Records from a pointing dataset:
_ _ _ _ _ _ _
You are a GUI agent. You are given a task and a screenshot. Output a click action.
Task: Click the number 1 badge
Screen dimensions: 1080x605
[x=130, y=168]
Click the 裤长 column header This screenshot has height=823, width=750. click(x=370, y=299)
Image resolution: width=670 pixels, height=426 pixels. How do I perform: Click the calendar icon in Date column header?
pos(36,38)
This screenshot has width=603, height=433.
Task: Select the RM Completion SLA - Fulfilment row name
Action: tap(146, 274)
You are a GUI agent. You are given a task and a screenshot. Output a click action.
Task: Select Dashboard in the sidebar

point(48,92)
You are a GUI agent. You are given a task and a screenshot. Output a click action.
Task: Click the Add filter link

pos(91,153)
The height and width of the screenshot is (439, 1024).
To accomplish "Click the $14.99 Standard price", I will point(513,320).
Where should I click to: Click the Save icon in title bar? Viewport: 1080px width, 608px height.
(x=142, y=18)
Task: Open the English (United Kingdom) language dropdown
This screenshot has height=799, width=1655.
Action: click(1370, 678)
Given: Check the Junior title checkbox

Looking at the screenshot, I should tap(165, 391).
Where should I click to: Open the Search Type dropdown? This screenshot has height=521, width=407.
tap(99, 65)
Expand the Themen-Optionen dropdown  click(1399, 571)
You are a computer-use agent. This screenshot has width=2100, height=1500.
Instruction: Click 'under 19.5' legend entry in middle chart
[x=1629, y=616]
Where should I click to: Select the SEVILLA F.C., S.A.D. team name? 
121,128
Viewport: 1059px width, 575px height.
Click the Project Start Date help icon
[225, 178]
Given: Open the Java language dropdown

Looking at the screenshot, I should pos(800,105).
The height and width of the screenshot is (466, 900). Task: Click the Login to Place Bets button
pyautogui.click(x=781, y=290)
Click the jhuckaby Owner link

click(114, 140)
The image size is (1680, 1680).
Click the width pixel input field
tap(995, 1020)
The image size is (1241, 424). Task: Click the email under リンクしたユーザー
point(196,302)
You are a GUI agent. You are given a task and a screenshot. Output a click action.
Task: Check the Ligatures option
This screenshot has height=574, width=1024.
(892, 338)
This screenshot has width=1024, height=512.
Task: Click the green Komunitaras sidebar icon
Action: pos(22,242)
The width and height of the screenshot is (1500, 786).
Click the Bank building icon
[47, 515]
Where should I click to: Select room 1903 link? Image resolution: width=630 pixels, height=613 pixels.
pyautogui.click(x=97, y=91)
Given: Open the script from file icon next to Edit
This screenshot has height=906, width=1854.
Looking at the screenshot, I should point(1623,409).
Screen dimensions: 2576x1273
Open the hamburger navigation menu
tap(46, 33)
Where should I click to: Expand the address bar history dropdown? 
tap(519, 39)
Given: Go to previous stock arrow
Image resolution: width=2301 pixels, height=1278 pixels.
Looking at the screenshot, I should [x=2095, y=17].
_ _ _ _ _ _ _
Collect every line of the records above that contains the string "header", and copy each one in full.

Task output:
Click the 裤长 column header This screenshot has height=823, width=750. click(x=370, y=299)
Image resolution: width=670 pixels, height=426 pixels. How do I perform: Click the calendar icon in Date column header?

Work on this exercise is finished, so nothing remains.